The typical explanation of how GPS works has the receiver calculating the time-of-flight of the signals from several GPS satellites, and then determining the spheres around each satellite on which the receiver sits. To calculate he time of flight, it’s assumed the receiver compares the time at the receiver to the time stamp in each signal. For this to work, though, it seems to me that the receiver must know its time as accurately as the satellites know there’s. Since the receiver doesn’t have an atomic clock, however, it can’t. If it just uses the time from one of the satellites, it can’t use that satellite in the solution, increasing the number of satellites required for one. What’s really going on? Thanks.


  • Tim 1500 Points
    It is a bit of a chicken and egg question, but it would be more appropriate to say that the GPS satellites are broadcasting their current time and current location-- that is what the receiver hears from each satellite. So the receiver knows exactly where each satellite was at a specific point in time.
  • Tim 1500 Points
    This has been my go to description for more technical info:
  • Thanks, Tim, but neither response clarifies things for me. Your first response explains how the receiver determines where the spheres are in space, but not how it determines their size (it still needs time-of-flight based on an accurate knowledge of the time).

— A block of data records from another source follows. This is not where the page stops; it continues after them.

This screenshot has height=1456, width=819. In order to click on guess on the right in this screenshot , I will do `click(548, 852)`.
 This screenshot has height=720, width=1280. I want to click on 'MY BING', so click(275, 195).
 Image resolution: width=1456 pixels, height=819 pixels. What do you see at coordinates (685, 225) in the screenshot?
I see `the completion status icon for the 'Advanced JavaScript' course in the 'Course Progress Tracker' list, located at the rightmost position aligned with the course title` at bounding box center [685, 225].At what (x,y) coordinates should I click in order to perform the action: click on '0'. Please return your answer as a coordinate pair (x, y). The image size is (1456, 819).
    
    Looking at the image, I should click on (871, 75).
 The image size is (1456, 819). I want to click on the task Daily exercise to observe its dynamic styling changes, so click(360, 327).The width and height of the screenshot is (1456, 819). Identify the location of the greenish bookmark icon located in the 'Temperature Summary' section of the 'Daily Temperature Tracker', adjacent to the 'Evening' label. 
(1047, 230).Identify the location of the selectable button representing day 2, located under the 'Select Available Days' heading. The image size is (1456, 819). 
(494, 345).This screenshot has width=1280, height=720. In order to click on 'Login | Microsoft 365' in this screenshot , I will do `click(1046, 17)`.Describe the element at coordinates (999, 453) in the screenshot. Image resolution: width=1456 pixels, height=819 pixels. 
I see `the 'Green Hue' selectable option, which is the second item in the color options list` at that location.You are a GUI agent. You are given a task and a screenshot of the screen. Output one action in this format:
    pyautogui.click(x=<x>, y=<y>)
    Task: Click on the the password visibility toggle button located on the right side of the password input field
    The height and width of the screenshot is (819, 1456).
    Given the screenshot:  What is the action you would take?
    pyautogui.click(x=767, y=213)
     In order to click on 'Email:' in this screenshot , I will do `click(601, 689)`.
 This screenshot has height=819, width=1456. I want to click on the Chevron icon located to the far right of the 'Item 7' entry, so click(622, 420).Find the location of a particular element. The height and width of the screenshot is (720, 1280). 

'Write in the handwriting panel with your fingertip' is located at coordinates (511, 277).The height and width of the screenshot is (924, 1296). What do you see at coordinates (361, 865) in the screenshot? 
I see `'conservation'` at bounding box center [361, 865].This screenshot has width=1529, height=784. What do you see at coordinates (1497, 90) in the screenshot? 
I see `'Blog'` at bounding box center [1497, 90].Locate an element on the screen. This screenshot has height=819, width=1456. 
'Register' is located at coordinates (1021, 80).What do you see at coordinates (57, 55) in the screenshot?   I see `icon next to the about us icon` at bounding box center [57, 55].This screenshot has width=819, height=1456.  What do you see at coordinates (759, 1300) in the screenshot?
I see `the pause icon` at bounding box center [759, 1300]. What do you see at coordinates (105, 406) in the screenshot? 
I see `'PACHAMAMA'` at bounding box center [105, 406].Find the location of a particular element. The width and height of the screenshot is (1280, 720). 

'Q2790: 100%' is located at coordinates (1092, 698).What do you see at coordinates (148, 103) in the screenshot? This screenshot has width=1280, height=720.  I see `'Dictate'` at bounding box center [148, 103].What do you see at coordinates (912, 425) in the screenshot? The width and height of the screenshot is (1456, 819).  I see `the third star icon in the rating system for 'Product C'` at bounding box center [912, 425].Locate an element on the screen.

    And, while the link provides lots of details, it kind of waves its hands on this particular issue, saying that a fourth satellite lets the receiver determine “the time the satellite sent the signal.” Well, we don’t need a fourth satellite to determine that since it’s provided in the signals from all satellites. If the author meant to say the fourth satellite lets the receiver determine time accurately, he doesn’t explain how this is done.
  • Tim 1500 Points
    Every satellite contains an expensive atomic clock, but the receiver itself uses an ordinary quartz clock, which it constantly resets. In a nutshell, the receiver looks at incoming signals from four or more satellites and gauges its own inaccuracy. In other words, there is only one value for the "current time" that the receiver can use. The correct time value will cause all of the signals that the receiver is receiving to align at a single point in space. That time value is the time value held by the atomic clocks in all of the satellites. So the receiver sets its clock to that time value, and it then has the same time value that all the atomic clocks in all of the satellites have. The GPS receiver gets atomic clock accuracy "for free."
  • That does a much better job. Thanks. Still a little light on details for me, but at least I have a general idea of what’s going on.